**TASK ITEM**
The lines from the start of the data through the line containing "Task: Click the earnings" are to be reproduced exactly, both ends included.

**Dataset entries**
────────────────────

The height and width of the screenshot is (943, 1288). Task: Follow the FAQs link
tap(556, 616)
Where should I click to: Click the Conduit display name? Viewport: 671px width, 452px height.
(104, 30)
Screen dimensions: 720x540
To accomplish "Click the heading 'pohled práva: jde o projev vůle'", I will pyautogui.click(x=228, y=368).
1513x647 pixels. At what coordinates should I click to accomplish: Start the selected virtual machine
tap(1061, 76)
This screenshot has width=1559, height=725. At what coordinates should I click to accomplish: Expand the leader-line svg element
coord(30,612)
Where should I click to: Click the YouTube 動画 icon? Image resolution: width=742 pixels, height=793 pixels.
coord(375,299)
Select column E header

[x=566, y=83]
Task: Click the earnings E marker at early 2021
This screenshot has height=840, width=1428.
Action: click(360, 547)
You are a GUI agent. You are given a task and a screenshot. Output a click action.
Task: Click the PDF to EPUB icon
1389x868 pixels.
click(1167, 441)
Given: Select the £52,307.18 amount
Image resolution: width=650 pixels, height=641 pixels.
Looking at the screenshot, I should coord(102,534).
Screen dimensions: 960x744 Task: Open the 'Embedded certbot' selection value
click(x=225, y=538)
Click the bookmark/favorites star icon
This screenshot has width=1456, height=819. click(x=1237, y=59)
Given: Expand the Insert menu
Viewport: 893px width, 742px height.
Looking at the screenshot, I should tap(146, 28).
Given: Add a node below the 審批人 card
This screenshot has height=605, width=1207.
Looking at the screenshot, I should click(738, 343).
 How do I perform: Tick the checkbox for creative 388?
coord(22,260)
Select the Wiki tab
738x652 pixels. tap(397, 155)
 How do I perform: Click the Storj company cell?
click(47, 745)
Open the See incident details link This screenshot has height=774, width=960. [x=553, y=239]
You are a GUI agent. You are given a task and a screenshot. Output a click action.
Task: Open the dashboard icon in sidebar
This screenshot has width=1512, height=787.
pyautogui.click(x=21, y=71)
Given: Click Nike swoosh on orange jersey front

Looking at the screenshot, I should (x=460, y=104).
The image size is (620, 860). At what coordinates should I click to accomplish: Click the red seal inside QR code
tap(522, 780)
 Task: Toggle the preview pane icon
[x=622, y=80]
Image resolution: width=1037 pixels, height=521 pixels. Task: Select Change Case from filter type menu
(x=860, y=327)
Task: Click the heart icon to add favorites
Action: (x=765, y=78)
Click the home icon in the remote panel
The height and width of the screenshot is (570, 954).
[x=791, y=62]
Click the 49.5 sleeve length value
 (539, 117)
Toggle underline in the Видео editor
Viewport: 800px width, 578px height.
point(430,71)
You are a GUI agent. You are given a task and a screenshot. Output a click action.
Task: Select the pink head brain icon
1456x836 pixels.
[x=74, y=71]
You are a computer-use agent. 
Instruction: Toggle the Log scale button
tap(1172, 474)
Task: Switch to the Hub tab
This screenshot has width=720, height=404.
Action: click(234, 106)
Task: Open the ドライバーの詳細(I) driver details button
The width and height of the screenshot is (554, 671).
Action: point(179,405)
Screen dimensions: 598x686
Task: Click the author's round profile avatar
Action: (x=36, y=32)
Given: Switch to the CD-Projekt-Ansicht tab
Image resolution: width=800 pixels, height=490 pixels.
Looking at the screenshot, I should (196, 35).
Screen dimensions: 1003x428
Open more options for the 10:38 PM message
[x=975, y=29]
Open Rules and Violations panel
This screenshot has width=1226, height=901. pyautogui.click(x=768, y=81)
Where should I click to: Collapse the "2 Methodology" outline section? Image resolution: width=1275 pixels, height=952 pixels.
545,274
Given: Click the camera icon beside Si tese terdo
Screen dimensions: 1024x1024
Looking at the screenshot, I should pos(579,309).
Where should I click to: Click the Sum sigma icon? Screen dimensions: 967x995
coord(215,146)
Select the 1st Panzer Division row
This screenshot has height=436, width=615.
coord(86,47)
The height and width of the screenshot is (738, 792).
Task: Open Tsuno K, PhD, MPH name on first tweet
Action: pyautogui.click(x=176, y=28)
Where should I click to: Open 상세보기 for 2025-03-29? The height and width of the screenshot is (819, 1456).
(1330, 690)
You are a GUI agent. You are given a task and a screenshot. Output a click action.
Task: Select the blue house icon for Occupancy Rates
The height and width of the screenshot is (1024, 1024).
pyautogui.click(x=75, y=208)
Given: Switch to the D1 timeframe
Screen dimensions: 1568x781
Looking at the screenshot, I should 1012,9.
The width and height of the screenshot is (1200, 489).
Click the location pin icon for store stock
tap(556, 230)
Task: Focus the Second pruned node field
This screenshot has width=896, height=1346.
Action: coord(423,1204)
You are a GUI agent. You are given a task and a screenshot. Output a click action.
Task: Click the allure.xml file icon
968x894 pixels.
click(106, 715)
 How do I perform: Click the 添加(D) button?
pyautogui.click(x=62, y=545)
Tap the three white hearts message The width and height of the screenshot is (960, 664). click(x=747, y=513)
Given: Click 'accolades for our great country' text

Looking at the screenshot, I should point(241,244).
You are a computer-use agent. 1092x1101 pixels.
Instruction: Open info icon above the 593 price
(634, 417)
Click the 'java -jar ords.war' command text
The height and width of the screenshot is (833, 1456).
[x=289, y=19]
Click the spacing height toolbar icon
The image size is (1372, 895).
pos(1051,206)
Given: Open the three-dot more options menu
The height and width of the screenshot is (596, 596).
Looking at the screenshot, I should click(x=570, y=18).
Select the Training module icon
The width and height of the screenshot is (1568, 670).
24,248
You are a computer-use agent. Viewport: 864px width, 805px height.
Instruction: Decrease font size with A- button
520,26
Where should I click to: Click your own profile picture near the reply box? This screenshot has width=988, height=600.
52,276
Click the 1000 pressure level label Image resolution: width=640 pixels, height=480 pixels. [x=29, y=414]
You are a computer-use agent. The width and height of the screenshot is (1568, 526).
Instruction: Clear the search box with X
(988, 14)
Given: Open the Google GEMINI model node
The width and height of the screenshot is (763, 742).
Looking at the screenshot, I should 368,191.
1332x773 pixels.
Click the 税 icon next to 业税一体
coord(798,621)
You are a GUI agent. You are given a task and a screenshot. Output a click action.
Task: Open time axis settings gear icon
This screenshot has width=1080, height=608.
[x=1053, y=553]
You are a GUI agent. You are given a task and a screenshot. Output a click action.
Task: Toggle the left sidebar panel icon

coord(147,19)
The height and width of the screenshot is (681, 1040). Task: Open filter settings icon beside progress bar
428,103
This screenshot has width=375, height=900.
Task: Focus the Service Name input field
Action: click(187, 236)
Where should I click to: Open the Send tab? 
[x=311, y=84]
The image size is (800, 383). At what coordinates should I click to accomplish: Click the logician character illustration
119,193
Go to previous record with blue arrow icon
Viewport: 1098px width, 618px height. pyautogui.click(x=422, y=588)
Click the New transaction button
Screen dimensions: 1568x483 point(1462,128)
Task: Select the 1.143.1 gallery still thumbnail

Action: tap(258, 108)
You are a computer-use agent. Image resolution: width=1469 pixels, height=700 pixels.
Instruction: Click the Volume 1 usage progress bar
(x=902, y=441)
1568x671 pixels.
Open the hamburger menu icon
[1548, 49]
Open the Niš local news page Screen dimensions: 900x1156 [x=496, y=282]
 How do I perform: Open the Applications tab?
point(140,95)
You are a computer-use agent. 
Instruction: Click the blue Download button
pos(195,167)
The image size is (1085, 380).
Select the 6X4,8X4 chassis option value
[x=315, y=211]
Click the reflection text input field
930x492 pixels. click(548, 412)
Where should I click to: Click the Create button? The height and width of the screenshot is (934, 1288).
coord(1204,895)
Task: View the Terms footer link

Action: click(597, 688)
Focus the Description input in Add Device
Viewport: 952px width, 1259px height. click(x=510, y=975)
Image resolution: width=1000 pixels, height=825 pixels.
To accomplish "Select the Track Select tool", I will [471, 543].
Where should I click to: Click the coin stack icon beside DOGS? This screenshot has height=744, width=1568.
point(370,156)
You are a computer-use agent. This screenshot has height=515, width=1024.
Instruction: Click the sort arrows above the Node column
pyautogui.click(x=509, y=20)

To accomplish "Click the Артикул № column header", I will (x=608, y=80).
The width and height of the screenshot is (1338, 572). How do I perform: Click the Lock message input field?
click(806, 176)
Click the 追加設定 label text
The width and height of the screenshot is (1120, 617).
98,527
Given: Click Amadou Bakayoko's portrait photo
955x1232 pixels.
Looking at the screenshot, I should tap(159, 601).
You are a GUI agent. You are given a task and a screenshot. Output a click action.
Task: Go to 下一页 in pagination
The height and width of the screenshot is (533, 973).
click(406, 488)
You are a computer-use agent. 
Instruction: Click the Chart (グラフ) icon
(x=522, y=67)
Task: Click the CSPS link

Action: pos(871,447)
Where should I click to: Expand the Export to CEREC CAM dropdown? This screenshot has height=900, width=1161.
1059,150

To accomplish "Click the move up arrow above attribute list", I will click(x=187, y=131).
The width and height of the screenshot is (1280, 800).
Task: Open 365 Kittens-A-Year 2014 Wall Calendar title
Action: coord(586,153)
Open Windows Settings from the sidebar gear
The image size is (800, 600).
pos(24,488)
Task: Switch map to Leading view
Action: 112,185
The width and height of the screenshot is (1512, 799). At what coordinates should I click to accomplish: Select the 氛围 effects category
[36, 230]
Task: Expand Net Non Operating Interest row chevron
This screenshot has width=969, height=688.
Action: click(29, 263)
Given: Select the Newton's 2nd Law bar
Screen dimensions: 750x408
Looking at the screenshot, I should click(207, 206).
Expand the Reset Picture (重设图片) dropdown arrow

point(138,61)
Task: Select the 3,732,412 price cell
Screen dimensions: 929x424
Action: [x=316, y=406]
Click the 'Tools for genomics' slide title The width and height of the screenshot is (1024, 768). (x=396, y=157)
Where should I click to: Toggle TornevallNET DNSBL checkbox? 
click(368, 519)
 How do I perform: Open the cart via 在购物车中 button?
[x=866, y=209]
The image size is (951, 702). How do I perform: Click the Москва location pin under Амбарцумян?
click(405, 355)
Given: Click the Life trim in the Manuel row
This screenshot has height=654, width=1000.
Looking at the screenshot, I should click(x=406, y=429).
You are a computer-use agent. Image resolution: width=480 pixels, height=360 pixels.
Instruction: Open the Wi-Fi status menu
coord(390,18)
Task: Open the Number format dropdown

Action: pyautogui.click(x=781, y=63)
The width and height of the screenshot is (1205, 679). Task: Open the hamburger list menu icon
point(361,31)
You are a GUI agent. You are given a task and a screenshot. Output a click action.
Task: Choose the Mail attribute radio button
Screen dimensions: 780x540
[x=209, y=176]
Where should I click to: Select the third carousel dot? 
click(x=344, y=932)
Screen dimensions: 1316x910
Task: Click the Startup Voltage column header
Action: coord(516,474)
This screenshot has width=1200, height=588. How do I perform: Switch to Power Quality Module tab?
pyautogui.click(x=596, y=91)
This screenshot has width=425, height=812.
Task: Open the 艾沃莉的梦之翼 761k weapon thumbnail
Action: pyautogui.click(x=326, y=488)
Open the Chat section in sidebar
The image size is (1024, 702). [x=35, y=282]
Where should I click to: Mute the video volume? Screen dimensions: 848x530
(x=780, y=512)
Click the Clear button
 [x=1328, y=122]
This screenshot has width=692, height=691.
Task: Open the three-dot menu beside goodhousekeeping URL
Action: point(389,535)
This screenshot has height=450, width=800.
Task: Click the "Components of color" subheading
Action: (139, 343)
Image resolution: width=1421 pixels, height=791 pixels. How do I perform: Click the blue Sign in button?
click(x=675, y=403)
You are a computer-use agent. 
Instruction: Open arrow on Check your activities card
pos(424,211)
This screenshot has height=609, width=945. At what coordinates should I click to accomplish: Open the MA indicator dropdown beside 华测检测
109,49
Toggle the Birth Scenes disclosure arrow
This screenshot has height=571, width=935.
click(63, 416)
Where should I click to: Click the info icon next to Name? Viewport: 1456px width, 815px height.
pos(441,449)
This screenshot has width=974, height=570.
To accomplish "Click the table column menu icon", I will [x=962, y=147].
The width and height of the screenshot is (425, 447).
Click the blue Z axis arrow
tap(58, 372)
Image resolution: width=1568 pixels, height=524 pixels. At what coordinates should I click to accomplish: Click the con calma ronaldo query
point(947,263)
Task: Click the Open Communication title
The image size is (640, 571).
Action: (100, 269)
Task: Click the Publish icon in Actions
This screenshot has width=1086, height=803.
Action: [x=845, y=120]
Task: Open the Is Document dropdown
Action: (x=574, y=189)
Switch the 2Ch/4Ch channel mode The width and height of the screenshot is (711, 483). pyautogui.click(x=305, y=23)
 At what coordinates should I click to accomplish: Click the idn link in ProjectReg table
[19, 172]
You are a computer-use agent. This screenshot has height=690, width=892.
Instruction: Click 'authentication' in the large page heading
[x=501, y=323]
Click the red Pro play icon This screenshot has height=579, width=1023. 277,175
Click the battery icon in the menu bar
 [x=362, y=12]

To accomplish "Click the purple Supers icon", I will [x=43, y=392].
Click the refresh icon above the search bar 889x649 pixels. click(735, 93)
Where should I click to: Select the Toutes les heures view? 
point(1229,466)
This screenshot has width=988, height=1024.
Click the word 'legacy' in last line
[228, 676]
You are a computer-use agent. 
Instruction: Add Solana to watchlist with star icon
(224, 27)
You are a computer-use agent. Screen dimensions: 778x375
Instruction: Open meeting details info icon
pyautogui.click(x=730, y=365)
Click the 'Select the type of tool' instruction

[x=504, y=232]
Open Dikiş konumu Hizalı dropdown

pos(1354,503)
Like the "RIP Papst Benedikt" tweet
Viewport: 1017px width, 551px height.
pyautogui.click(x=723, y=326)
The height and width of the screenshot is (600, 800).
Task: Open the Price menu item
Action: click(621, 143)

────────────────────

**ANSWER TO THIS EXERCISE**
The height and width of the screenshot is (943, 1288). Task: Follow the FAQs link
tap(556, 616)
Where should I click to: Click the Conduit display name? Viewport: 671px width, 452px height.
(104, 30)
Screen dimensions: 720x540
To accomplish "Click the heading 'pohled práva: jde o projev vůle'", I will pyautogui.click(x=228, y=368).
1513x647 pixels. At what coordinates should I click to accomplish: Start the selected virtual machine
tap(1061, 76)
This screenshot has width=1559, height=725. At what coordinates should I click to accomplish: Expand the leader-line svg element
coord(30,612)
Where should I click to: Click the YouTube 動画 icon? Image resolution: width=742 pixels, height=793 pixels.
coord(375,299)
Select column E header

[x=566, y=83]
Task: Click the earnings E marker at early 2021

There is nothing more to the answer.